━━ Supplied entries
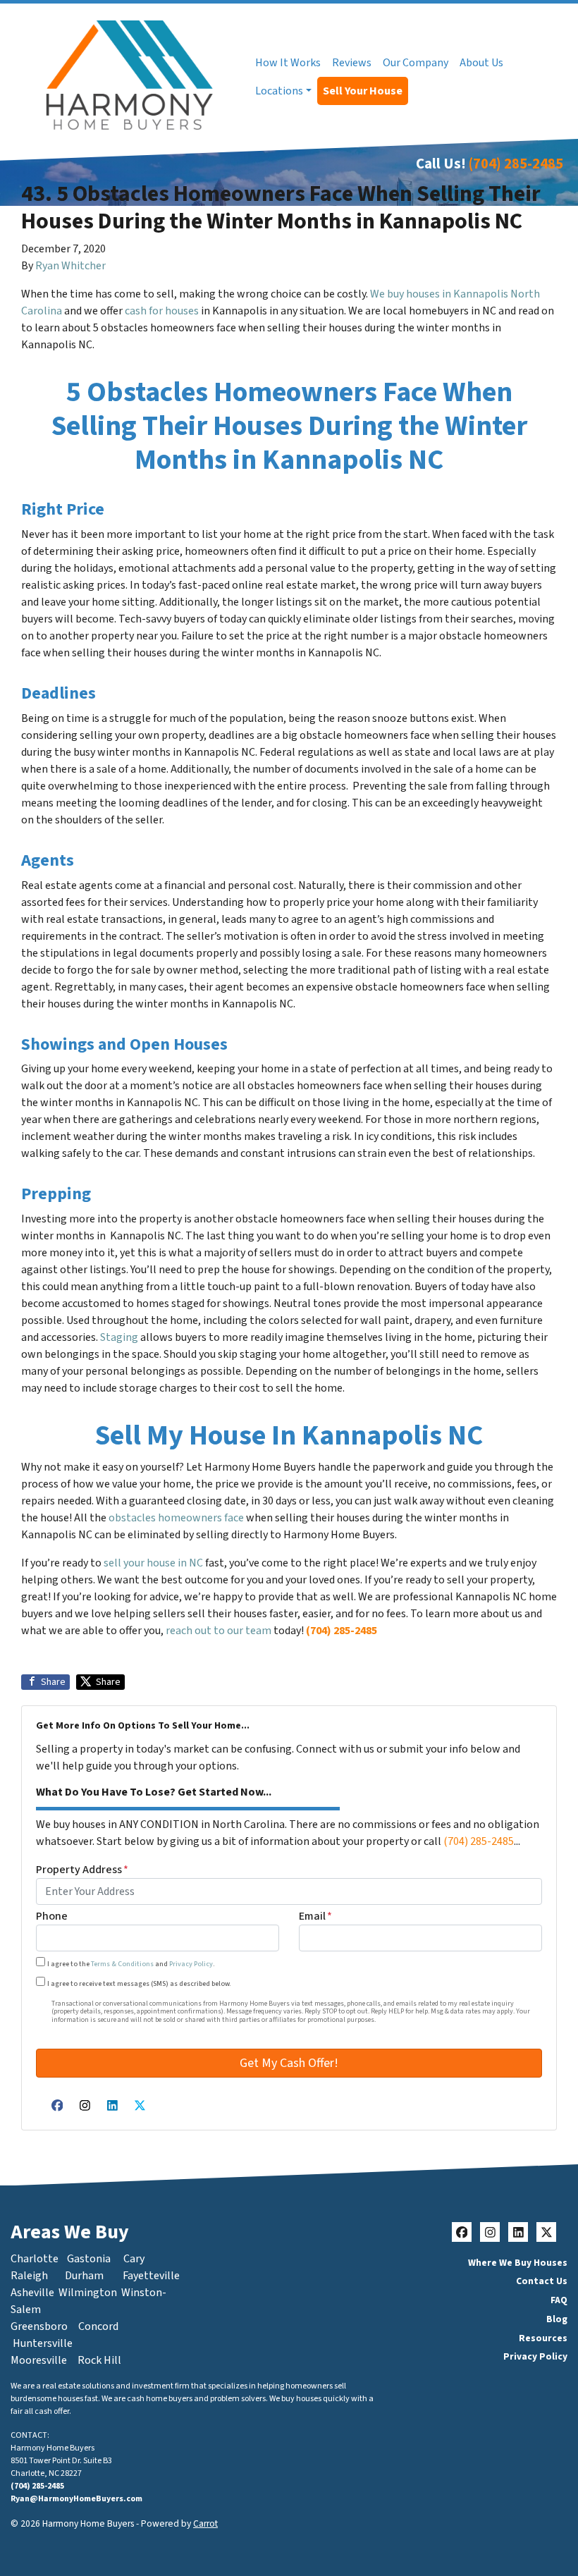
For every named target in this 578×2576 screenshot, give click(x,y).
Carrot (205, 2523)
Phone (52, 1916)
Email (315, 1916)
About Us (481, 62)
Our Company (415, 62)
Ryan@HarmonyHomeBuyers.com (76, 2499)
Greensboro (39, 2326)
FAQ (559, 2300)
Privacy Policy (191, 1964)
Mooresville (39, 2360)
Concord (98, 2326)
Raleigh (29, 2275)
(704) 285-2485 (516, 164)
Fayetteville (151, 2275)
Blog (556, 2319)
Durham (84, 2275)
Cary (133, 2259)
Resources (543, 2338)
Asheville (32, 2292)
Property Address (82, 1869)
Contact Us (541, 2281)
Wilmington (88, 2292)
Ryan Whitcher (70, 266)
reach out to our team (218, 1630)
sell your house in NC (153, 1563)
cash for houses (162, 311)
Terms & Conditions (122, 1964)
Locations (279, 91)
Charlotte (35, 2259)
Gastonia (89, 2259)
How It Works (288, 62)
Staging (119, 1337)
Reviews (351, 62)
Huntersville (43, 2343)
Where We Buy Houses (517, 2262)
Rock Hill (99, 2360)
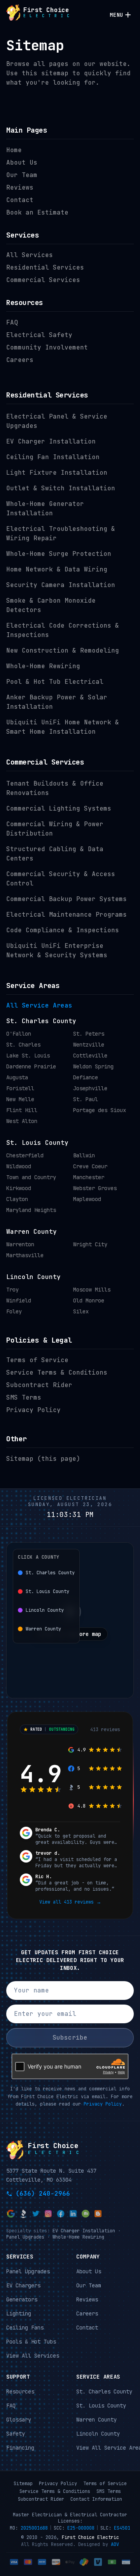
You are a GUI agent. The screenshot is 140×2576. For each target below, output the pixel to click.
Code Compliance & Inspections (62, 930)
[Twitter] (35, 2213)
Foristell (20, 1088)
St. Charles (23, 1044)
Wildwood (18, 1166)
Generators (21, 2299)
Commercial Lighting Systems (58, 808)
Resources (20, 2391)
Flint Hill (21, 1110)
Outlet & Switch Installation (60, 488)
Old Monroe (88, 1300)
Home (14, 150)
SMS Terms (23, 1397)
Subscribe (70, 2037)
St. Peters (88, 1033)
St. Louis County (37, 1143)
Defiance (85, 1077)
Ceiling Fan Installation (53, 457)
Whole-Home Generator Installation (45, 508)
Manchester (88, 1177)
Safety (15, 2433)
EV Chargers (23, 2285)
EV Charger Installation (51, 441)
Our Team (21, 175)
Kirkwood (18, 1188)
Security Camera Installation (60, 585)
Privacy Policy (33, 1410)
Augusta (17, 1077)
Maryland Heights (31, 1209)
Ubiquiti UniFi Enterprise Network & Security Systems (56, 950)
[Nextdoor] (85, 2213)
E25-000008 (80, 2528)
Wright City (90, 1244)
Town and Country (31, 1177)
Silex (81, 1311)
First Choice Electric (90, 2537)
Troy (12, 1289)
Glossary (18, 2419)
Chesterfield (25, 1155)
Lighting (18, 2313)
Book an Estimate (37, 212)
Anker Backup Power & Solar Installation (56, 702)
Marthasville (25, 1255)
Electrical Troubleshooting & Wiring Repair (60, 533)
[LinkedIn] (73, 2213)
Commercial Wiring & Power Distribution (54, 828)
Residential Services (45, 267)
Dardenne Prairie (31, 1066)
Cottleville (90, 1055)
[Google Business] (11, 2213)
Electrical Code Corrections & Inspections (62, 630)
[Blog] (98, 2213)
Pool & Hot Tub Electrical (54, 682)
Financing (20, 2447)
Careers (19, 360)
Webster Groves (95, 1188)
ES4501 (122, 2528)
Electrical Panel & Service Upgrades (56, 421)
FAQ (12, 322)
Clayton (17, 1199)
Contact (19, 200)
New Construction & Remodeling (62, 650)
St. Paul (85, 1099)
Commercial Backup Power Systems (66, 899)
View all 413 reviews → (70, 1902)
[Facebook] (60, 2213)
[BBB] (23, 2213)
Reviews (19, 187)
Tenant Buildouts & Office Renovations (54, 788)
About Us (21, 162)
━━━━
Task directions
Count every line in the data that contains the word "Commercial", then give that count and nothing else.

Finished exercise
3